Authors: Guo, Baozhu; PANDEY, MANISH - University Of Georgia; HE, GUOHAO - Tuskegee University; ZHANG, XINYOU - Henan Agricultural University; CULBREATH, ALBERT - University Of Georgia; VARSHNEY, RAJEEV - International Crops Research Institute For Semi-Arid Tropics (ICRISAT) - India; NWOSU, VICTOR - Mars Chocolate North America; WILSON, RICHARD - Oilseeds & Bioscience Consulting; STALKER, H - North Carolina State University

Submitted to: Peanut Science
Publication Type: Peer Reviewed Journal
Publication Acceptance Date: 7/26/2013
Publication Date: 2/24/2014
Citation: Guo, B., Pandey, M.K., He, G., Zhang, X., Culbreath, A., Varshney, R.K., Nwosu, V., Wilson, R.F., Stalker, H.T. 2014. Recent advances in molecular genetic linkage maps of cultivated peanut. Peanut Science. 40:95-106.

Interpretive Summary: Lack of molecular markers, genetic linkage maps, and comparative genome sequences for peanut severely hampers peanut genetic improvement efforts. By facing these challenges, the U.S. Peanut Genome Initiative (PGI) was launched at Atlanta in 2004, and then expended to a global effort at Guangzhou, China in 2006 in coordination of international efforts in genome research, molecular marker development and improvement of map resolution and coverage. The international peanut community has come a long way toward achieving the significant accomplishments in markers and genetic map development. In recent years, we have witnessed the advancement of accelerated development of genomic resources in peanut such as generation of expressed sequenced tags (ESTs) (252,832 ESTs as December 2012), development of molecular markers (over 15,518 SSRs), and construction of peanut genetic linkage maps, particular for cultivated peanut. With the development of the next generation SNP markers and whole genome sequencing completion in the near future for peanut, the “Orphan Legume Genome WHO’s Time Has Come” will soon be realized.

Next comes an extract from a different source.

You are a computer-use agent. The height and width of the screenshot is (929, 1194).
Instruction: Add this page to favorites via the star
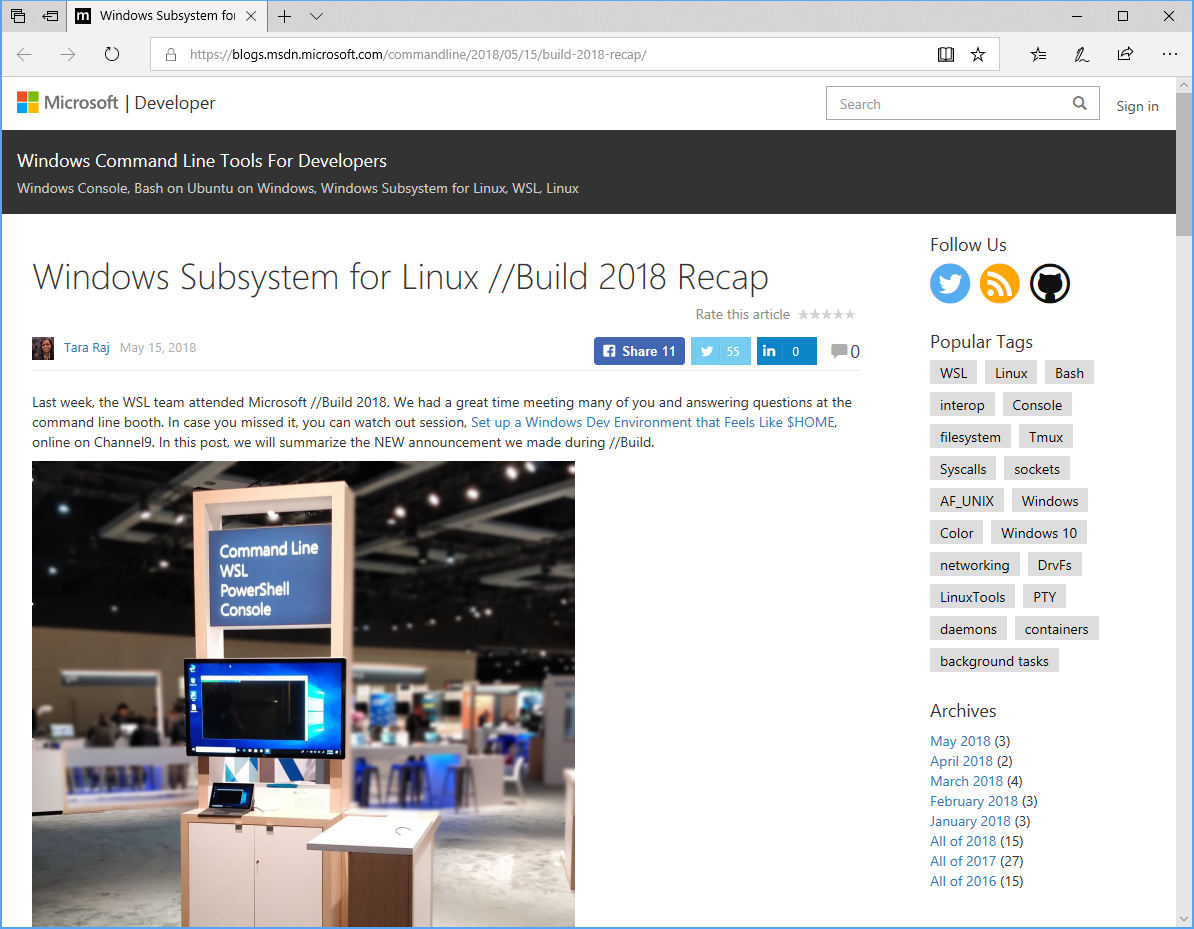pyautogui.click(x=978, y=54)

Technical Abstract: The competitiveness of peanuts in domestic and global markets has been threatened by losses in productivity and quality that are attributed to diseases, pests, environmental stresses and allergy or food safety issues. Narrow genetic diversity and deficiency of polymorphic DNA markers had severely hindered construction of dense genetic maps for effective genetic studies and quantitative trait loci (QTL) analysis to deploy linked markers in marker-assisted peanut improvement. By facing these challenges, the U.S. Peanut Genome Initiative (PGI) was launched at Atlanta in 2004, and then expended to a global effort at Guangzhou, China in 2006 in coordination of international efforts in genome research, molecular marker development and improvement of map resolution and coverage. Ultimately, the peanut whole genome sequencing project was launched in 2012 by the International Peanut Genome Consortium (PGC). At this circumstance, PGC organized the symposium, “The Orphan Legume Genome WHO’S Time Has Come”, at the 44th annual meeting of the American Peanut Research and Education Society at Raleigh, NC, in July 2012. Therefore, this review is to update the recent years’ advancement of accelerated development of genomic resources in peanut such as generation of expressed sequenced tags (ESTs) (252,832 ESTs as December 2012 in the public NCBI EST database), development of molecular markers (over 15,518 SSRs), and construction of peanut genetic linkage maps, particular for cultivated peanut. Thereafter, several individual consensus genetic maps have been constructed with different numbers of markers and linkage groups (LGs). There are two very good examples of recent international efforts to develop high density maps. An international reference consensus genetic map was developed recently with 897 marker loci based on 11 published mapping populations. Furthermore, a high-density integrated consensus map of cultivated peanut and wild diploid relatives has been also developed, which was enriched further with 3693 marker loci on a single map by adding five new genetic mapping information to the published reference consensus map.